Brzęczek po sezonie ma przyjść do Wisły Płock. Na razie zespół przejmie Bartoszek.
Brzęczek został zwolniony z reprezentacji w styczniu. Fot. Grzegorz Celejewski / Agencja Gazeta

Po zakończeniu obecnego sezonu Jerzy Brzęczek ma zostać trenerem Wisły Płock – informuje "Przegląd Sportowy". Powrót byłego selekcjonera na Mazowsze stanie się faktem, jeśli "Nafciarze" utrzymają się w lidze, a szkoleniowiec nie dostanie w międzyczasie lepszej oferty.

REKLAMA
W ubiegły czwartek Radosław Sobolewski oznajmił niespodziewanie, że po sezonie odejdzie z Wisły Płock.
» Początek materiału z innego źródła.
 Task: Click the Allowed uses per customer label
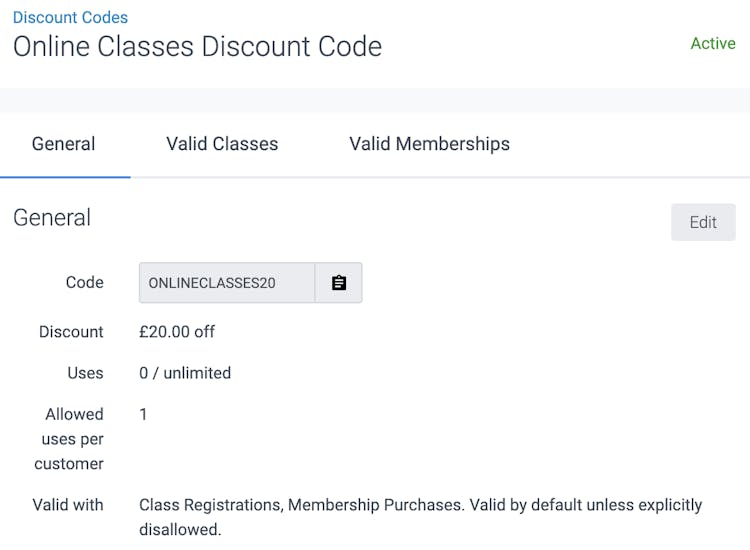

Ta deklaracja zaskoczyła klubowe władze, jednak okazało się, że było w niej wyjątkowo dużo optymizmu. Minęło bowiem kilka dni, a dotychczasowy trener pożegnał się z posadą. O jego zwolnieniu klub poinformował w poniedziałek.
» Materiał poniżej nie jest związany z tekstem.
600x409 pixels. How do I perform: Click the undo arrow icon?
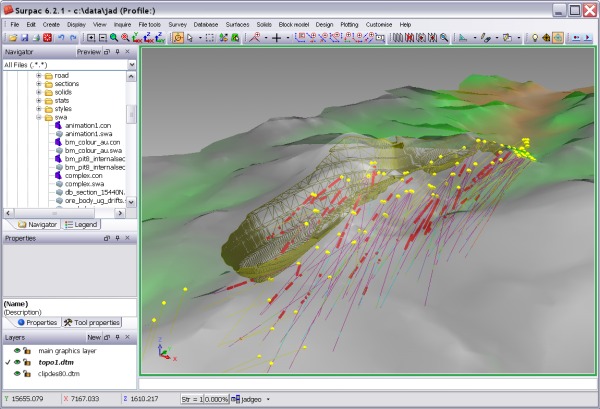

Już w zeszłym tygodniu pojawiały się doniesienia, że Sobolewskiego na stanowisku zastąpić może Jerzy Brzęczek. Wtedy większe szanse dawano jednak innemu kandydatowi. Teraz sytuacja uległa zmianie. "Przegląd Sportowy" informuje, że faworytem do objęcie posady szkoleniowca Wisły jest były selekcjoner.
Do Wisły Brzęczek nie przyjdzie jednak od razu. W ostatnich meczach tego sezonu "Nafciarzy" ma poprowadzić zwolniony niedawno z pierwszoligowej Korony Kielce Maciej Bartoszek. Dopiero po zakończeniu sezonu zastąpi go Brzęczek.

Z informacji "Przeglądu Sportowego" wynika, że były selekcjoner kadry jest już po pierwszych rozmowach z Wisłą. Miał wstępnie zaakceptować propozycję płocczan, stawiając jednocześnie dwa warunki. Brzęczek podpisze umowę, jeśli, po pierwsze – zespół utrzyma się w ekstraklasie, a po drugie – on sam nie dostanie korzystniejszej oferty.
O ile prawdopodobieństwo spełnienia drugiego warunku ciężko nam ocenić, o tyle ten pierwszy powinien zostać zrealizowany. Co prawda Wisła nadal walczy o utrzymanie, ale Stal, Podbeskidzie i Cracovia są jednak w trudniejszym położeniu. Spadek ekipy z Mazowsza byłby naprawdę dużym zaskoczeniem.
Brzęczek w przeszłości pracował już w Wiśle. To ten klub był jego trampoliną do reprezentacji. W sezonie 2017/18 szkoleniowiec wykręcił z "Nafciarzami" zaskakująco dobry wynik – piąte miejsce na koniec sezonu. Kilka tygodni później zastąpił Adama Nawałkę w roli selekcjonera.